#### ABOUT THIS EXERCISE:
Could you repeat the listing exactly, leaving out the pictures?
DATA FOR THIS TASK below:
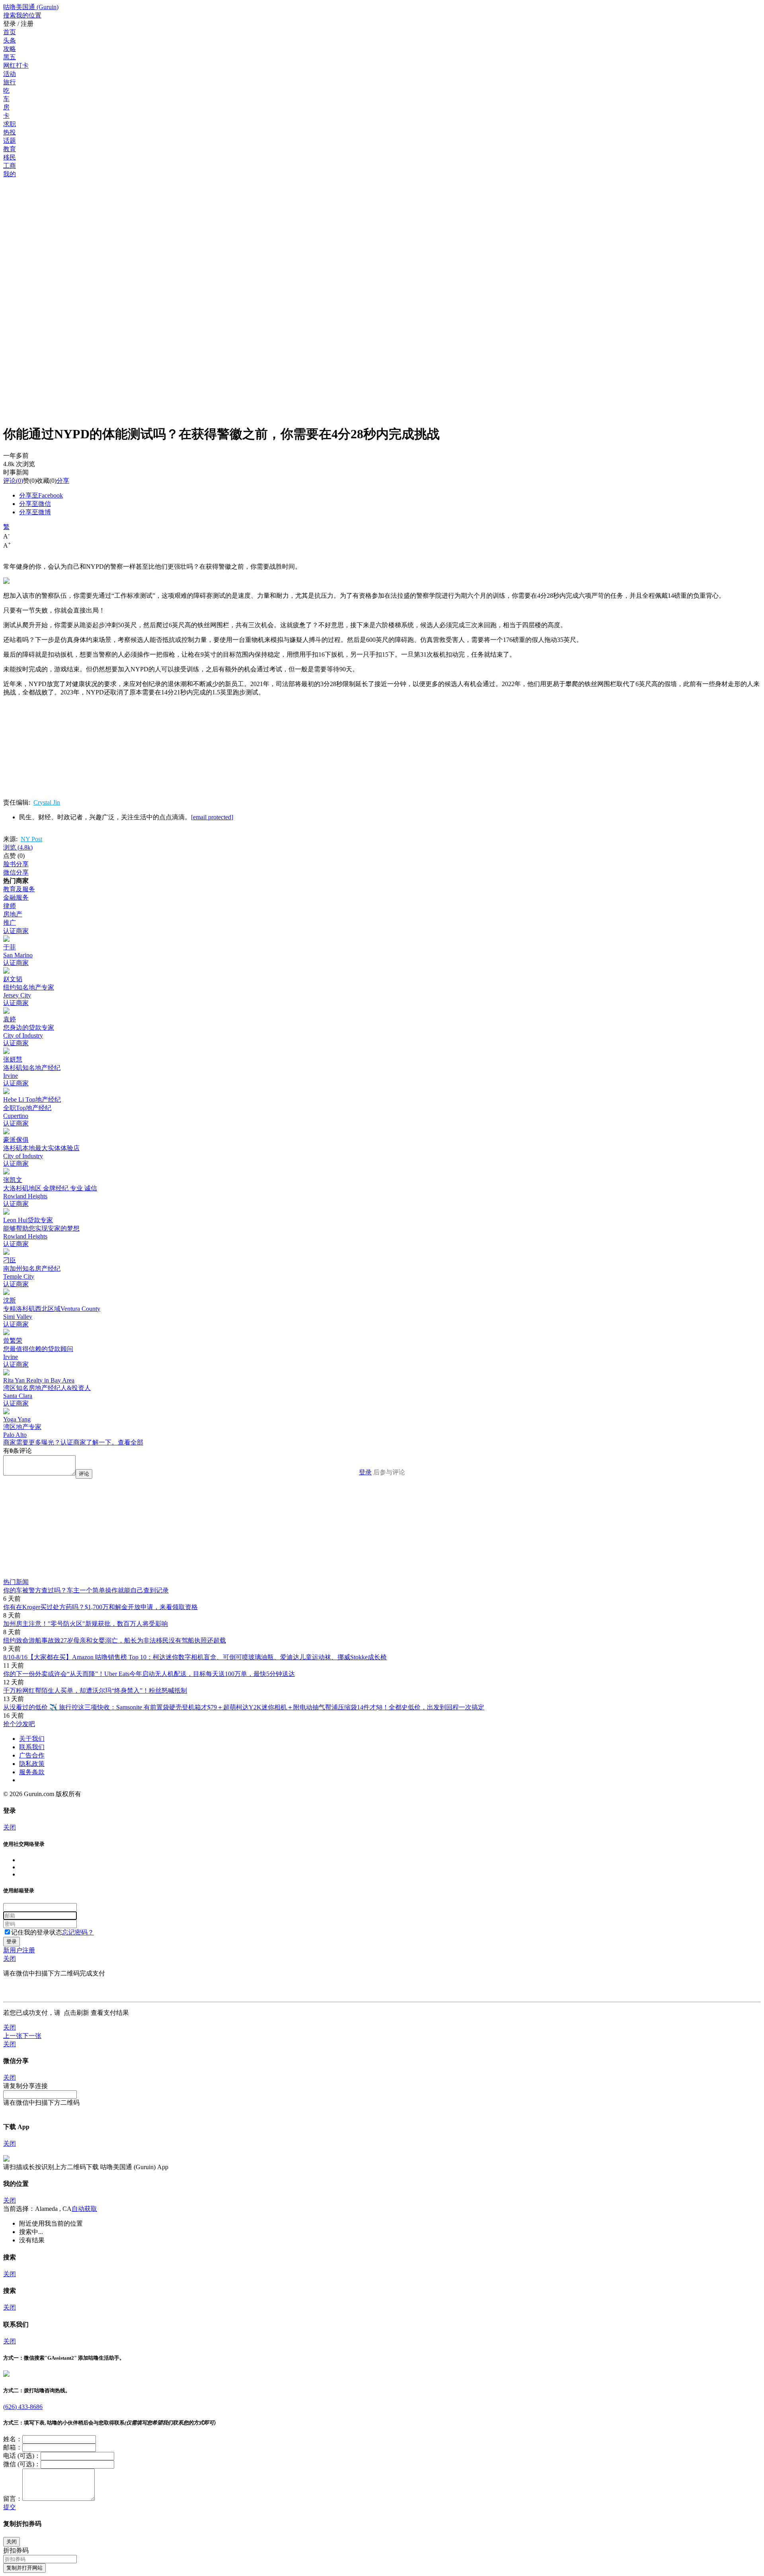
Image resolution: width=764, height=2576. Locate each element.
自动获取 (84, 2208)
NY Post (31, 839)
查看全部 (130, 1442)
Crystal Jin (46, 802)
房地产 (12, 914)
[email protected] (212, 817)
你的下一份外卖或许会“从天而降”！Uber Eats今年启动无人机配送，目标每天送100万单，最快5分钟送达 (149, 1673)
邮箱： (12, 2447)
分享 (63, 480)
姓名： (12, 2439)
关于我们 (32, 1738)
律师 (9, 905)
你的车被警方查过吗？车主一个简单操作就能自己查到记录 (86, 1590)
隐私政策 (32, 1763)
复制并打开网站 (24, 2568)
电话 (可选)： (22, 2455)
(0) (13, 480)
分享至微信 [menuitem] (35, 503)
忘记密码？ (78, 1932)
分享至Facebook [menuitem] (41, 495)
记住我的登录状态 (36, 1932)
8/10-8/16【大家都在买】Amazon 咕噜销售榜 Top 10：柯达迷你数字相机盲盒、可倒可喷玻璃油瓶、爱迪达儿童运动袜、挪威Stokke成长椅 (195, 1657)
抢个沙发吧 (19, 1724)
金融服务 (16, 897)
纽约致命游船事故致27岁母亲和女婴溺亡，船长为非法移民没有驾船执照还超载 (114, 1640)
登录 (365, 1472)
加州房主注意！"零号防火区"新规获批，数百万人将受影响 (85, 1623)
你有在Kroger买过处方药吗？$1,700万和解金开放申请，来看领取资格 (100, 1607)
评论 (9, 480)
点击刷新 (76, 2012)
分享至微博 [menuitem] (35, 512)
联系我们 (32, 1747)
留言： (12, 2498)
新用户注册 (19, 1950)
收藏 (43, 480)
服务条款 (32, 1772)
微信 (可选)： (22, 2464)
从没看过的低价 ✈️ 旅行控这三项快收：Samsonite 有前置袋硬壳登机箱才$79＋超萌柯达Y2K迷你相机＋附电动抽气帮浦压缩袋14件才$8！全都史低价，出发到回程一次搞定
End of DATA FOR THIS TASK.
#### ANSWER TO THIS PROBLEM:
Image resolution: width=764, height=2576. Locate each element.
自动获取 (84, 2208)
NY Post (31, 839)
查看全部 (130, 1442)
Crystal Jin (46, 802)
房地产 (12, 914)
[email protected] (212, 817)
你的下一份外卖或许会“从天而降”！Uber Eats今年启动无人机配送，目标每天送100万单，最快5分钟送达 (149, 1673)
邮箱： (12, 2447)
分享 (63, 480)
姓名： (12, 2439)
关于我们 (32, 1738)
律师 (9, 905)
你的车被警方查过吗？车主一个简单操作就能自己查到记录 (86, 1590)
隐私政策 (32, 1763)
复制并打开网站 (24, 2568)
电话 (可选)： (22, 2455)
(0) (13, 480)
分享至微信 [menuitem] (35, 503)
忘记密码？ (78, 1932)
分享至Facebook [menuitem] (41, 495)
记住我的登录状态 (36, 1932)
8/10-8/16【大家都在买】Amazon 咕噜销售榜 Top 10：柯达迷你数字相机盲盒、可倒可喷玻璃油瓶、爱迪达儿童运动袜、挪威Stokke成长椅 (195, 1657)
抢个沙发吧 (19, 1724)
金融服务 (16, 897)
纽约致命游船事故致27岁母亲和女婴溺亡，船长为非法移民没有驾船执照还超载 (114, 1640)
登录 (365, 1472)
加州房主注意！"零号防火区"新规获批，数百万人将受影响 (85, 1623)
你有在Kroger买过处方药吗？$1,700万和解金开放申请，来看领取资格 (100, 1607)
评论 (9, 480)
点击刷新 (76, 2012)
分享至微博 [menuitem] (35, 512)
联系我们 (32, 1747)
留言： (12, 2498)
新用户注册 (19, 1950)
收藏 (43, 480)
服务条款 (32, 1772)
微信 (可选)： (22, 2464)
从没看过的低价 ✈️ 旅行控这三项快收：Samsonite 有前置袋硬壳登机箱才$79＋超萌柯达Y2K迷你相机＋附电动抽气帮浦压缩袋14件才$8！全都史低价，出发到回程一次搞定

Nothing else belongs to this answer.